** Data for review follows **

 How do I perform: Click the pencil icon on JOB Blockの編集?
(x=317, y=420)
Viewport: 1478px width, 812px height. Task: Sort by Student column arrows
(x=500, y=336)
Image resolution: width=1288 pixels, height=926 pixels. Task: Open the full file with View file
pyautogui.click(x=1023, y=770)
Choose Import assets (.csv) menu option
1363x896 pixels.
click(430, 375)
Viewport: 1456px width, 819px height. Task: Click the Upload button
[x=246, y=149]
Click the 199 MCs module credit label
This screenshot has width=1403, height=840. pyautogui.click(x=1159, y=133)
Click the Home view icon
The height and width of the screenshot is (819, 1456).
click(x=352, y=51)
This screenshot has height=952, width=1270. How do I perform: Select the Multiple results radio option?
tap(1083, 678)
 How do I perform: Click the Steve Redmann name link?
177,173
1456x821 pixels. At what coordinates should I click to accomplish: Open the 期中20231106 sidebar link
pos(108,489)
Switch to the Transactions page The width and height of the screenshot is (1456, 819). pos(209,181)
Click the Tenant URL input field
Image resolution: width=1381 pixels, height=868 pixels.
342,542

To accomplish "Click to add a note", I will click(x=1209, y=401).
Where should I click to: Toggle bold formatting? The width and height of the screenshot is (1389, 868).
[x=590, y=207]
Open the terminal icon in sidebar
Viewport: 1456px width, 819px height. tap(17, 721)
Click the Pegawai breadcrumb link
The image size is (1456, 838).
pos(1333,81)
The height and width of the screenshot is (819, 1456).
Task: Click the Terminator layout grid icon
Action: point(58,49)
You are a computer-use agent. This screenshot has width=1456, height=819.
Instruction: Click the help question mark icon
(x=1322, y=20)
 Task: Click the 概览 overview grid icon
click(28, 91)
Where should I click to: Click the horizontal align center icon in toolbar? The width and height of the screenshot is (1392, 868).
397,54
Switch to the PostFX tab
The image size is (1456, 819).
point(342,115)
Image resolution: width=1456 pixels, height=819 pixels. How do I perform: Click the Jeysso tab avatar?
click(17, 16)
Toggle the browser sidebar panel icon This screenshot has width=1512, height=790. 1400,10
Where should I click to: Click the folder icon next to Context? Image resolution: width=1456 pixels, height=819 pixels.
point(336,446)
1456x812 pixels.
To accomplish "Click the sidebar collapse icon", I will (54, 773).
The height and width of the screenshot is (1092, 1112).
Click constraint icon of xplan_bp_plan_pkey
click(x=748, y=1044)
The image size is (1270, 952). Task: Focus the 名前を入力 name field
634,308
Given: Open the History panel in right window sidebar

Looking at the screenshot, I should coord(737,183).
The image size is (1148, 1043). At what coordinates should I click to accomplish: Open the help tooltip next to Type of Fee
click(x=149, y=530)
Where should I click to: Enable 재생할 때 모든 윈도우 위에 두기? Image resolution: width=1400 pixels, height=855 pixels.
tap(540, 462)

** End of Data for review **

▶ **Exercise directions**: From the records above, retype only the lines starting at the line that contains "Click the 199 MCs module credit label" and ending at the line that contains "Click the Pegawai breadcrumb link", both included.

▶ **Exercise answer**:
Click the 199 MCs module credit label
This screenshot has width=1403, height=840. pyautogui.click(x=1159, y=133)
Click the Home view icon
The height and width of the screenshot is (819, 1456).
click(x=352, y=51)
This screenshot has height=952, width=1270. How do I perform: Select the Multiple results radio option?
tap(1083, 678)
 How do I perform: Click the Steve Redmann name link?
177,173
1456x821 pixels. At what coordinates should I click to accomplish: Open the 期中20231106 sidebar link
pos(108,489)
Switch to the Transactions page The width and height of the screenshot is (1456, 819). pos(209,181)
Click the Tenant URL input field
Image resolution: width=1381 pixels, height=868 pixels.
342,542

To accomplish "Click to add a note", I will click(x=1209, y=401).
Where should I click to: Toggle bold formatting? The width and height of the screenshot is (1389, 868).
[x=590, y=207]
Open the terminal icon in sidebar
Viewport: 1456px width, 819px height. tap(17, 721)
Click the Pegawai breadcrumb link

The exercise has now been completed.